Naturally, reporters were eager to ask Balmer what was going on. But by Wednesday, Balmer was a permanent no-show at the 49ers camp. The view from here seem to connect the NCAA investigation and Balmer’s reticence, but that might not have been the driving factor. Balmer, a No. 1 pick in 2008, couldn’t crack the 49ers starting rotation and apparently was unhappy with his status. San Francisco coach Mike Singletary said it was a “personal matter” and didn’t go further.

San Francisco traded Balmer to Seattle Monday for what the Sacramento Bee reported was a mere 6th-round pick. That’s awfully cheap for a decent defensive lineman and former first-rounder.

“We have strong connections to the 49ers and it is our understanding that Kentwan is ready to play football and in need of a fresh start,” Seahawks general manager John Schneider said.

Sounds like he does. But if he thinks he’ll just move on to Seattle and dodge questions, he’s in for a surprise.

Sunday, August 15, 2010

UNC player who had scrap at N.C. State finds new maturity

CHAPEL HILL - Donte Paige-Moss has added nearly 40 pounds of muscle from a year ago. But his new strength is only one change for the Northside product as he enters his second football season at the University of North Carolina.

Paige-Moss said some setbacks last season led to a more mature attitude as he expands his role with the Carolina defense.

Paige-Moss, a sophomore, started his UNC career poorly by getting into a dorm-room fight last July. His true freshman season ended when he battled an N.C State player Nov. 28 and was suspended for the Meineke Car Care Bowl.

It was then, Paige-Moss said, that coach Butch Davis called him into his office to review what happened in Raleigh. “Coach Davis told me straight up that if I kept doing those things I wouldn’t be here in any more,” Paige-Moss said Thursday.

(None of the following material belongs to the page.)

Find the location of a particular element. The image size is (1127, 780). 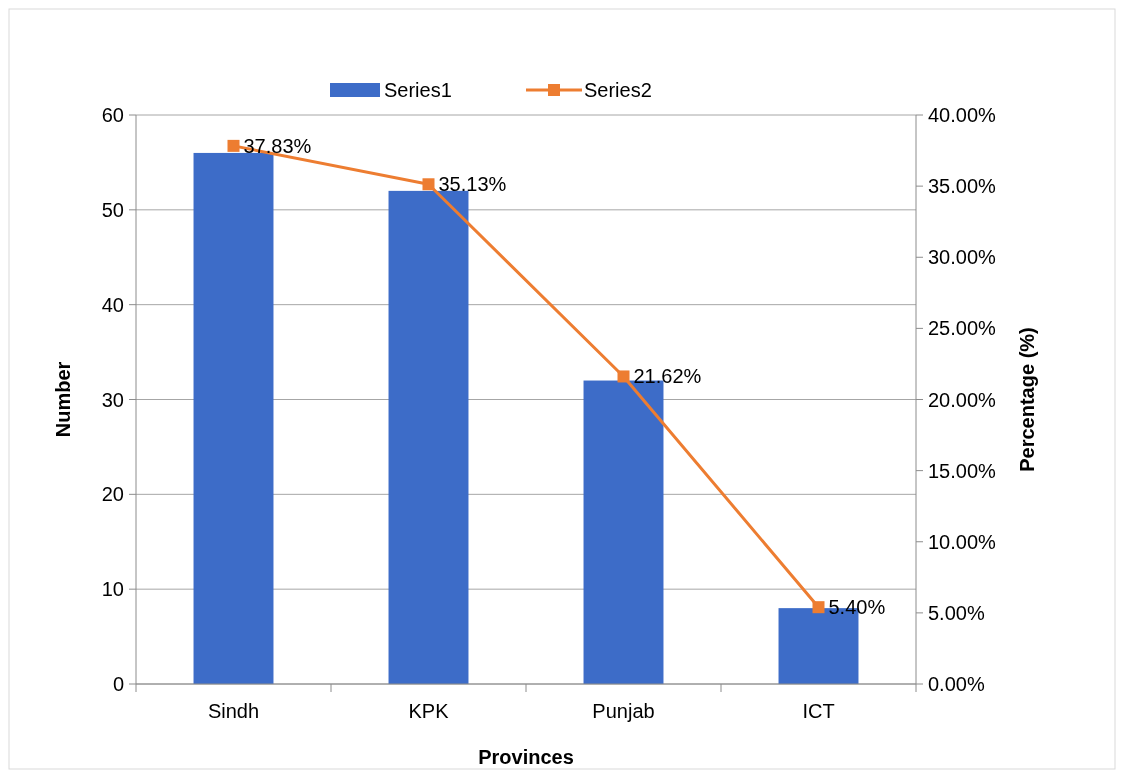

x-axis-title: Provinces is located at coordinates (526, 757).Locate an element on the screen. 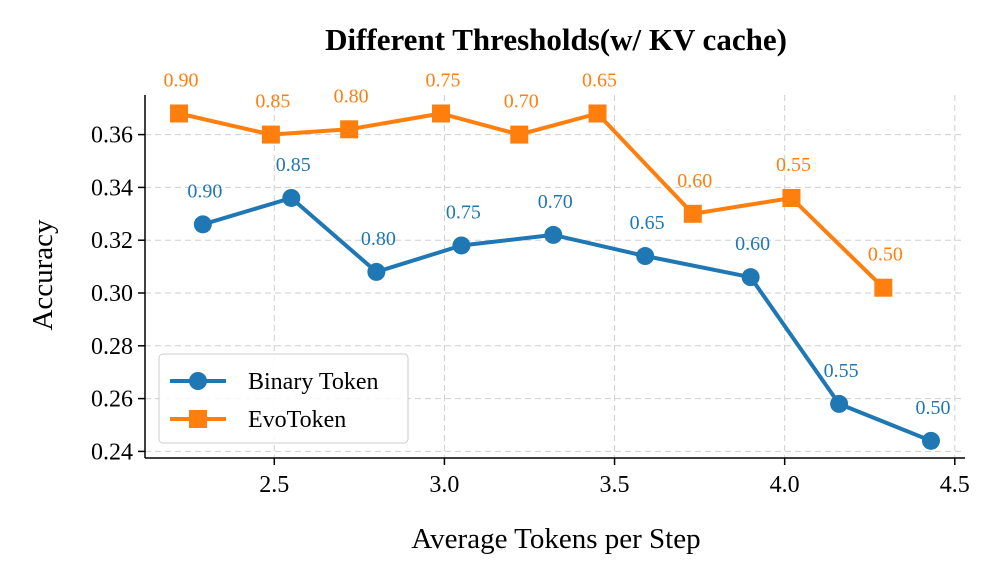 Image resolution: width=996 pixels, height=581 pixels. data-label-binary-token: 0.65 is located at coordinates (648, 223).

From then on, he said, “I changed my attitude on the field and off the field.”
Paige-Moss, sitting Thursday in the swank UNC football offices that overlook Kenan Stadium, knew what was at stake. He would have to harness the fighting instincts he had honed growing up in the Jones County town of Maysville, where he lived before transferring to Jacksonville as a high school junior.

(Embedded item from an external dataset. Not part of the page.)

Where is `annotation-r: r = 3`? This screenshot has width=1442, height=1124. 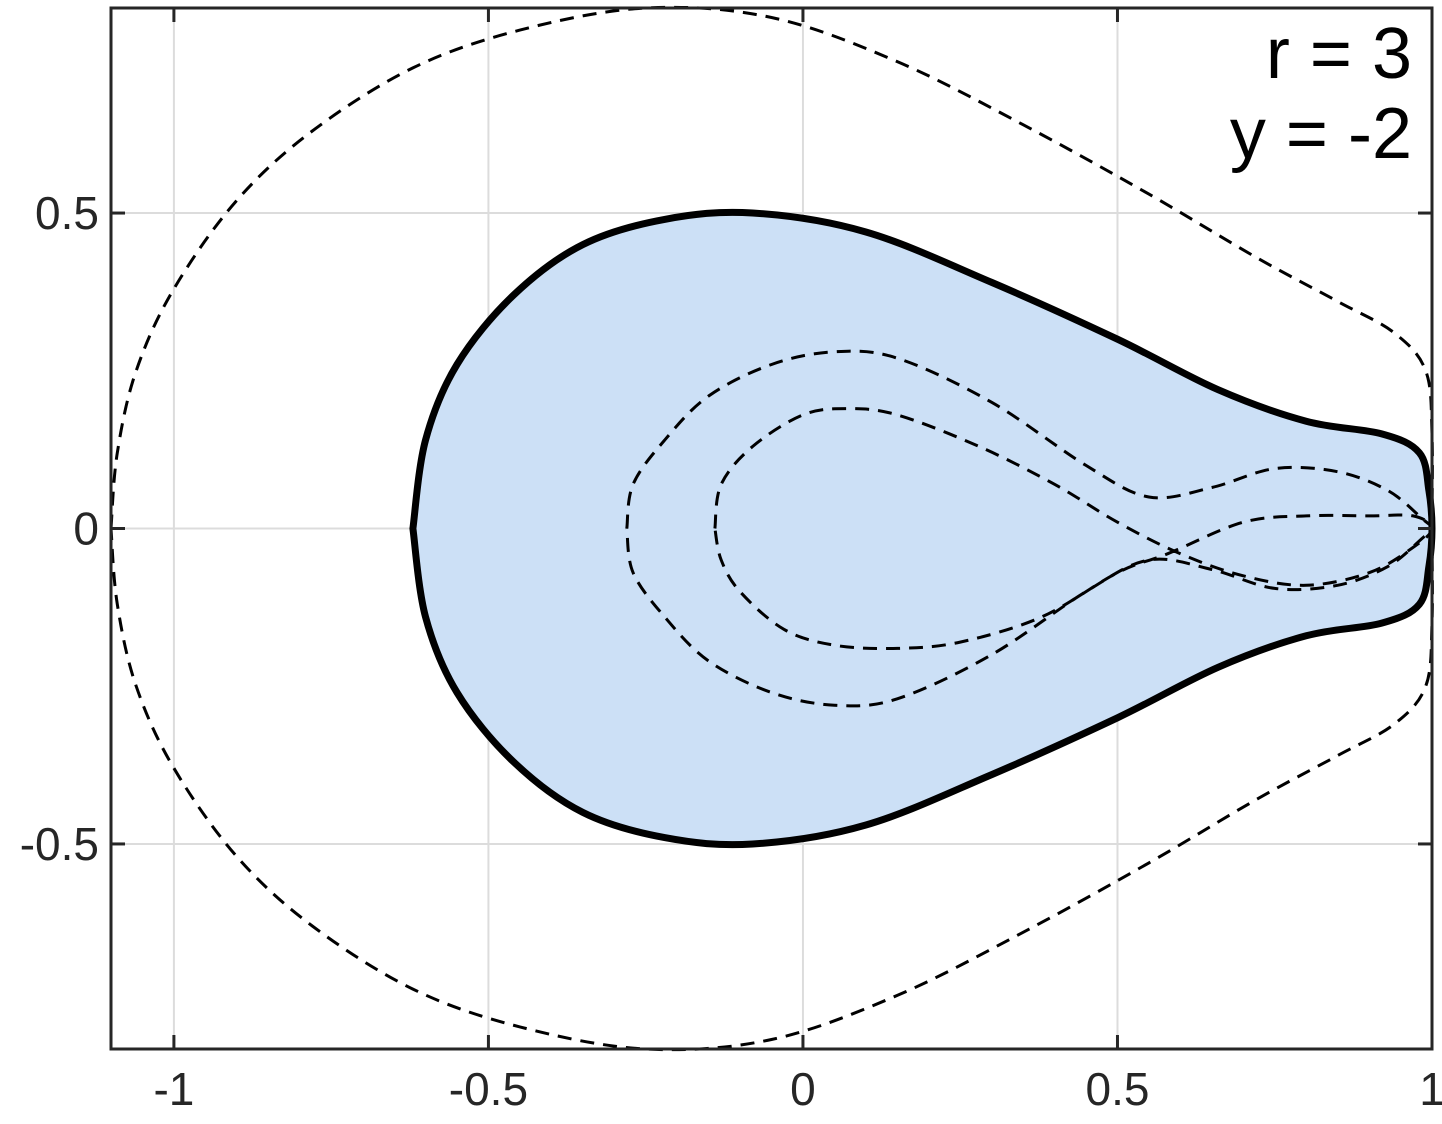
annotation-r: r = 3 is located at coordinates (1339, 54).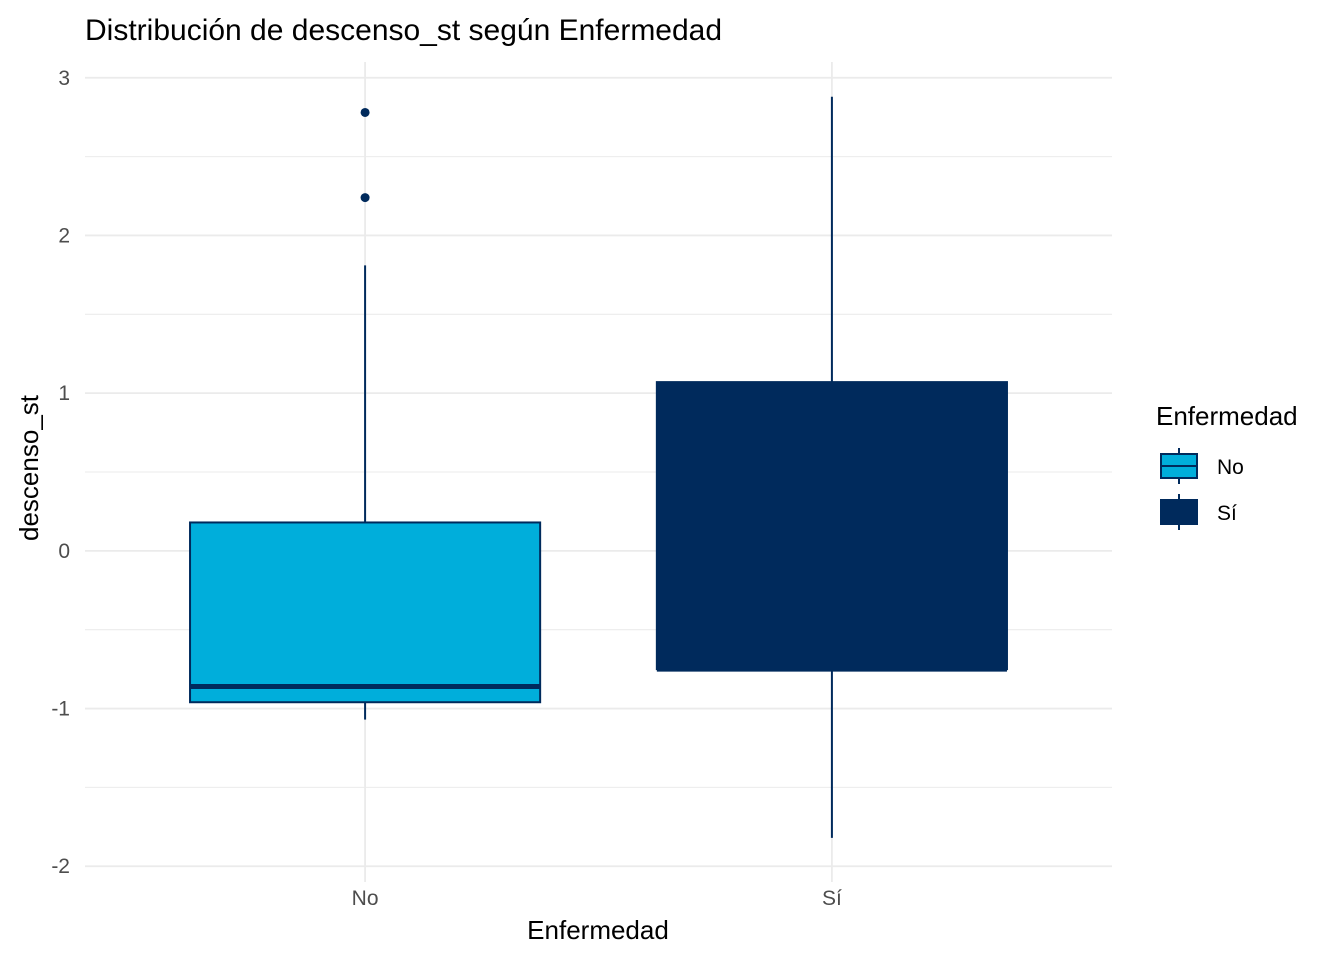  Describe the element at coordinates (1198, 512) in the screenshot. I see `legend-key-si: Sí` at that location.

“In that area, it was a lot of negative things,” he said. “Everybody didn’t make it out like I did.”

Many people he knew as a youth, he said, “are either locked up or dead.”

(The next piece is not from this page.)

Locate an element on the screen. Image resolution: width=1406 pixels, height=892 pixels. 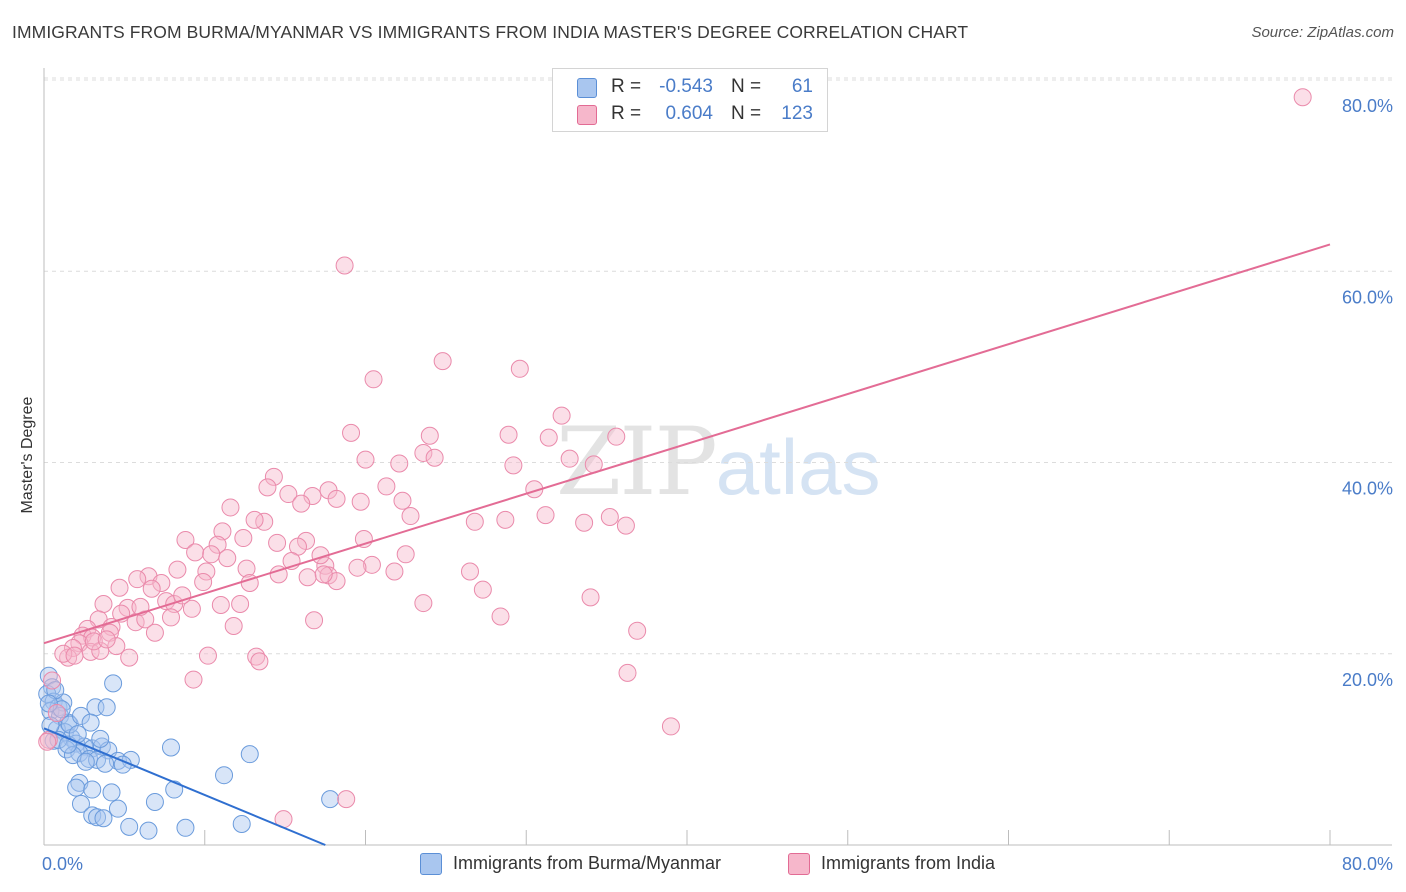
stats-r-value: 0.604 is located at coordinates (689, 114).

He found an outlet in football, and had a dominant career at Northside High. Scout.com ranked him the No. 1 defensive end prospect in the country, and SuperPrep and Parade picked him to their All-America teams.

“He’s a classic example of a guy who had phenomenal credentials.” Davis said recently. “Guys like him could literally dominate a high school game. He probably never played against somebody on the offensive line who was good enough to block him. But at this level, it’s not enough to rely on God-given ability.”